Instructions? What are they? Oh, that bit of paper that was thrown away when the machine was taken out of the box? Never mind.

So, fill tin with paint after having checked the viscosity using the small plastic funnel. It takes about a litre. In my case, the instructions on the paint tin for the etch primer said not to dilute it. It seemed runny enough anyway.

I switched on the machine, pointed the nozzle at the panel, and pressed the trigger.

I immediately had two problems. First, the amount of paint spray ejected by the nozzle would have made Chernobyl jealous. Whooooosh! The paint container was half empty in the first five seconds. I stopped spraying, turned the nozzle flow screw all the way in, then backed it off about half a turn. Much better.

The second problem was that the volume of air through the hose seemed to be pressurising the can. Duh, obviously that's how it works. The problem was, paint was running out from under the rim. There goes the rest of the tin. Having done half a side of the rear tub, the tin was empty. When I refilled it, I saw the problem. It is extremely easy to cross-thread the paint container when fitting it to the gun section, and that was what had happened.

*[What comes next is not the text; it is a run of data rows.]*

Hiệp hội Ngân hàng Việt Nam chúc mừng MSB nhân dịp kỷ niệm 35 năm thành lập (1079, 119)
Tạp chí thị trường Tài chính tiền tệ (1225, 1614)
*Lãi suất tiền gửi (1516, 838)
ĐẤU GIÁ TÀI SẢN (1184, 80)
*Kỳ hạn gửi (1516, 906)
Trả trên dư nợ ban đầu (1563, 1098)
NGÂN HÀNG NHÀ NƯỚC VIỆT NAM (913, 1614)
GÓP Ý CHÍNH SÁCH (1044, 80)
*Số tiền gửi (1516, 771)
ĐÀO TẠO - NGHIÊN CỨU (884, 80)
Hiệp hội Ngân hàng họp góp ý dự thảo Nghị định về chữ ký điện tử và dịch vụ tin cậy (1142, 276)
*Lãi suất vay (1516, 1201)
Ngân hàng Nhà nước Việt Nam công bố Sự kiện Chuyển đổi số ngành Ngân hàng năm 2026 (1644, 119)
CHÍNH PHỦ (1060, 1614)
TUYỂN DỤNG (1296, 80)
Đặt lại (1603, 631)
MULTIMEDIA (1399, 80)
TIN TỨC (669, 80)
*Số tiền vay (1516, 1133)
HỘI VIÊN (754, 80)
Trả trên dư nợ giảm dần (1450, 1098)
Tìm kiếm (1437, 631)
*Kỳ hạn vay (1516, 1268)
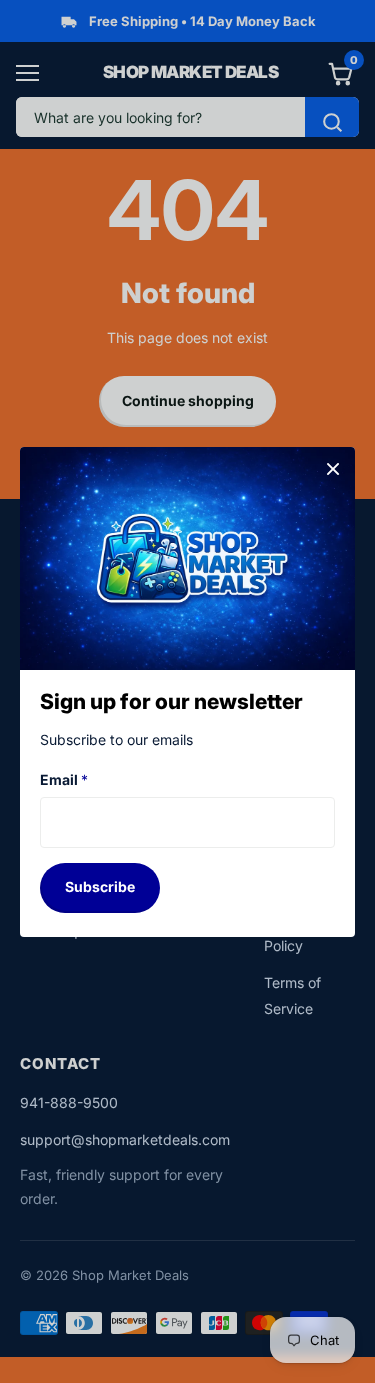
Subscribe (100, 886)
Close (333, 469)
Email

The second attempt was much better.

So, some tips on using one of these machines:

  1. Make sure the tin is fully sealed to the gun and not cross-threaded
  2. Turn the volume control clockwise all the way until it stops, then gradually back it off until you have the correct volume of paint coming out of the gun.

For the smaller panels I used an old plastic greenhouse as a spray booth. I set it up in the concreted back garden, with a few old sheets to cover the floor.

Plastic spray booth

Overall, I was quite impressed. There's much less overspray than with a conventional spraygun. Although I still dislike cleaning the equipment, I'm now a convert from using a paint roller. An HVLP sprayer can be used for varnishes and ordinary water-based paint too; for example painting a garden fence. I have yet to try it out in repainting a room though.